25042번 - Palindromi 서브태스크다국어

You are given a sequence of $n$ characters 0 or 1, indexed by numbers $1, 2, \dots , n$. Initially every character represents a string of length one. During a concatenation two words $a$ and $b$ are chosen, deleted, and replaced by the string $ab$ such that the characters of $b$ are written after the characters of $a$.

The $n$ initial strings are concatenated to one final string using a sequence of $n-1$ concatenations. The $i$-th of those concatenation is described by a pair of indexes $(a_i , b_i)$, which denotes that the string containing $a_i$-th character and the string containing $b_i$-th character are to be concatenated. It is guaranteed that characters with indexes $a_i$ and $b_i$ are not in the same string.

Palindromic value of some string $w$ is defined as the total number of unique substrings of $w$ which are palindromes. We define palindromes as strings that are the same when read left to right and right to left. A substring of a string is defined as a string obtained by erasing zero or more characters from the beginning and/or ending of the string.

For every concatenation print the palindromic value of the resulting string.

The first line contains an integer $n$ ($1 ≤ n ≤ 100\,000$), number of characters.

In the second line there is a string of $n$ characters 0 and 1 which represent the initial strings.

The $i$-th of following $n - 1$ lines contains two integers $a_i$ and $b_i$ ($1 ≤ a_i , b_i ≤ n$, $a_i \ne b_i$) representing the $i$-th concatenation.
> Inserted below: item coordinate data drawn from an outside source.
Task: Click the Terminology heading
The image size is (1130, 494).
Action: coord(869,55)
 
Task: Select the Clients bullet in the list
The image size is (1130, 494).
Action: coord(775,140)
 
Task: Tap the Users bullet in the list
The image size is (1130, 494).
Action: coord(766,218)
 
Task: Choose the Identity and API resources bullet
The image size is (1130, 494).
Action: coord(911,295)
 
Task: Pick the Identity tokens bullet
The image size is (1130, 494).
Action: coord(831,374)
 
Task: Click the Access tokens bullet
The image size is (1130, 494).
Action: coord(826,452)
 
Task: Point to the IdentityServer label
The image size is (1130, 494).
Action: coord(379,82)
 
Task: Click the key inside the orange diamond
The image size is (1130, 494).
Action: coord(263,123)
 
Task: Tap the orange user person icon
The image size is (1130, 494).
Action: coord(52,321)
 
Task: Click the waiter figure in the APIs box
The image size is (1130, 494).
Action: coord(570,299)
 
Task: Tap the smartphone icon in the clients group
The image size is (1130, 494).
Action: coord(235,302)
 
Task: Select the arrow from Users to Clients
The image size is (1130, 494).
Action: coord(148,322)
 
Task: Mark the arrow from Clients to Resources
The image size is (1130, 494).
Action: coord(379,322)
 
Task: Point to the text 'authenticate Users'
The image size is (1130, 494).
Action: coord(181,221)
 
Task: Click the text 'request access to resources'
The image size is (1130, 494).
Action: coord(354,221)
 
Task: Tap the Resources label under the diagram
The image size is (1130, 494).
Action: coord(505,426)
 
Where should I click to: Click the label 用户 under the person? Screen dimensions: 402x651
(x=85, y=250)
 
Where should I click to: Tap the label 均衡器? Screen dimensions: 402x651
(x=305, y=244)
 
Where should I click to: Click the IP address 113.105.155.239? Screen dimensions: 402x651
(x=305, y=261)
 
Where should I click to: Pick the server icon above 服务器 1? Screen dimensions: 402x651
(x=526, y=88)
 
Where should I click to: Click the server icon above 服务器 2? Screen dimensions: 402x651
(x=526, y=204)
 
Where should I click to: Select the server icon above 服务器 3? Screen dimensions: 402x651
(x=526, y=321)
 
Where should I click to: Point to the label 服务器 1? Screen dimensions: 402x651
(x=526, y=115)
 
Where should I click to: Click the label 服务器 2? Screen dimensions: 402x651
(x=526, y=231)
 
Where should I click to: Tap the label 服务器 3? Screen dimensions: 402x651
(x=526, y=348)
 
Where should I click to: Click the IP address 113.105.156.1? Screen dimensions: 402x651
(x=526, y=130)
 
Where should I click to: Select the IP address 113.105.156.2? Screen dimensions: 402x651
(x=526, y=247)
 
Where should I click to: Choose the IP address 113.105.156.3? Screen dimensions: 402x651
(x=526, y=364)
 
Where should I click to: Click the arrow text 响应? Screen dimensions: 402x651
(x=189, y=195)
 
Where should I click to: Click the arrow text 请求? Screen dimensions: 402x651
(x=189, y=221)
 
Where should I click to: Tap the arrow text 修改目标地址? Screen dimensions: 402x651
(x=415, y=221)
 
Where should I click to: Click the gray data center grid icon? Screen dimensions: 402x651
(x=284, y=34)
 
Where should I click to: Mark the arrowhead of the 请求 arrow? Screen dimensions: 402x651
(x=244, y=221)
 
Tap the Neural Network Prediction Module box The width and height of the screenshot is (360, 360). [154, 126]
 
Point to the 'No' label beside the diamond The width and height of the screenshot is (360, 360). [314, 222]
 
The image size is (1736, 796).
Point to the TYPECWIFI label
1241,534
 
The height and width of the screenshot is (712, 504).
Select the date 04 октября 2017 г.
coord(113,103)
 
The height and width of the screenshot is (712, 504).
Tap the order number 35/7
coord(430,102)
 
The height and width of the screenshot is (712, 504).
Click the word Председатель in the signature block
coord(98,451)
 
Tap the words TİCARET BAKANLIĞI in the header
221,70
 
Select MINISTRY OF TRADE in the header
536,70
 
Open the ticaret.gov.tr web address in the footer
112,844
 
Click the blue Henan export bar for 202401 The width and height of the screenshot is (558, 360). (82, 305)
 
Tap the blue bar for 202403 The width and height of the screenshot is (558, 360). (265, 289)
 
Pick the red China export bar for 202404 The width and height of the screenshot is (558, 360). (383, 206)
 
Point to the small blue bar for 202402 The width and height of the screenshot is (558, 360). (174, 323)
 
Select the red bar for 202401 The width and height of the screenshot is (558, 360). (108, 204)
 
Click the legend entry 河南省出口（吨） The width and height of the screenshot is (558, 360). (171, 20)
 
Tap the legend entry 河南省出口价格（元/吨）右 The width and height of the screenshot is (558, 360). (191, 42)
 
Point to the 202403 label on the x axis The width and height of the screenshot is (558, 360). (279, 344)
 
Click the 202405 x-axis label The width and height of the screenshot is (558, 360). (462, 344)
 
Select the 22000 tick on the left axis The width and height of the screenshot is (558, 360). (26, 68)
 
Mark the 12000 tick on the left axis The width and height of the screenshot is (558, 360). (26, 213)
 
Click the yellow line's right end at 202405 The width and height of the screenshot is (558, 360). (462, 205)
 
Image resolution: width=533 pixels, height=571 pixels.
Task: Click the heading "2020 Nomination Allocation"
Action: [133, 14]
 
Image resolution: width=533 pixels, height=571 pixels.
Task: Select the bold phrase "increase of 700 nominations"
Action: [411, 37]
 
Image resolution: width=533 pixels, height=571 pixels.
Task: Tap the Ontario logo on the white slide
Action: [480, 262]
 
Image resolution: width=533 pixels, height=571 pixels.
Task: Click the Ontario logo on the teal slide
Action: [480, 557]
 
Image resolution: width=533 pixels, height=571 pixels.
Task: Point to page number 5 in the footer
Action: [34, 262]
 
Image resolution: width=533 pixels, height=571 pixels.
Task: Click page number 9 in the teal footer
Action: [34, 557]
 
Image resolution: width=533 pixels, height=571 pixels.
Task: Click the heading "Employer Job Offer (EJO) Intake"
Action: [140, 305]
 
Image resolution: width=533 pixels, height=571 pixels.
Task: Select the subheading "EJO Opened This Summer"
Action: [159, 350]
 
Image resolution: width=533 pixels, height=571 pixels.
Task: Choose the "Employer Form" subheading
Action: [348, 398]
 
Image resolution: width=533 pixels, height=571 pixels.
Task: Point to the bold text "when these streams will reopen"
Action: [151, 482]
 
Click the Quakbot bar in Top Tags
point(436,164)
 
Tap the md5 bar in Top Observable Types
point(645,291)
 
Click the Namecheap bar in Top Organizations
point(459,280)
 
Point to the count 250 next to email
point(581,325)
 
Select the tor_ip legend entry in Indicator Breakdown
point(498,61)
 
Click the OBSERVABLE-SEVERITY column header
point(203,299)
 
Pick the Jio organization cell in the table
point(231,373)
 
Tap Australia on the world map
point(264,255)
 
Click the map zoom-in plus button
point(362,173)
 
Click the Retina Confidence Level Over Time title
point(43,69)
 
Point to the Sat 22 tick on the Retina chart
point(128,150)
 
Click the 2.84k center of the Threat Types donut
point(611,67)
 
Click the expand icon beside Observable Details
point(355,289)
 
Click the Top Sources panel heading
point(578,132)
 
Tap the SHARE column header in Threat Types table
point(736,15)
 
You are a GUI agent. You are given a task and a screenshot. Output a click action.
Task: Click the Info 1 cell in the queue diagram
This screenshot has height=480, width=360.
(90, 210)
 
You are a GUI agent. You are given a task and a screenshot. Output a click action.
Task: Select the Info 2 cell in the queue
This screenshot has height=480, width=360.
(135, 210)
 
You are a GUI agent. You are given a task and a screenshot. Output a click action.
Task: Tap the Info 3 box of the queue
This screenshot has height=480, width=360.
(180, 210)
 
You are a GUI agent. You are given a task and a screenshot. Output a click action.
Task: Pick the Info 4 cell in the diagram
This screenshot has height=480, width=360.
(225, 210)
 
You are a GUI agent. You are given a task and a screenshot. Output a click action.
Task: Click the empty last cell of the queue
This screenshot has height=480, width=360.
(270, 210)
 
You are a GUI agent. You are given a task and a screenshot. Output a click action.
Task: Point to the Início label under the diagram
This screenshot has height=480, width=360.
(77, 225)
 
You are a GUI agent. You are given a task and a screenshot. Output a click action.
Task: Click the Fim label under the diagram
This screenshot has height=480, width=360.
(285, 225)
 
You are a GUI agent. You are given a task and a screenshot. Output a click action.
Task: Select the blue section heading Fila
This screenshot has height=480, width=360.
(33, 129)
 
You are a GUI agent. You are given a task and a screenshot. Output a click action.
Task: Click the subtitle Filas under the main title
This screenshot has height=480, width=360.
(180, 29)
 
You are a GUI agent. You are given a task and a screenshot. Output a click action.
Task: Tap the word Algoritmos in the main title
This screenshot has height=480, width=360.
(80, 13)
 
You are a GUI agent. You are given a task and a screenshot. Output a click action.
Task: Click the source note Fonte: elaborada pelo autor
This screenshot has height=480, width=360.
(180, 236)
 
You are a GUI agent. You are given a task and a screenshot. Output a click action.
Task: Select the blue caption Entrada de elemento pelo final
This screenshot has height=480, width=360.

Print $n - 1$ lines, the palindromic values of words obtained after each concatenation.

Clarification of the third example:

Newly created strings after every concatenation are: 00, 10, 00, 100, 1000, 001000 and 00100010. Their respective palindromic values are given in the example output. E. g. the palindromic value of 00100010 is 8 because the string contains 8 palindromic substring: 0, 00, 000, 10001, 0100010, 1, 010 and 00100.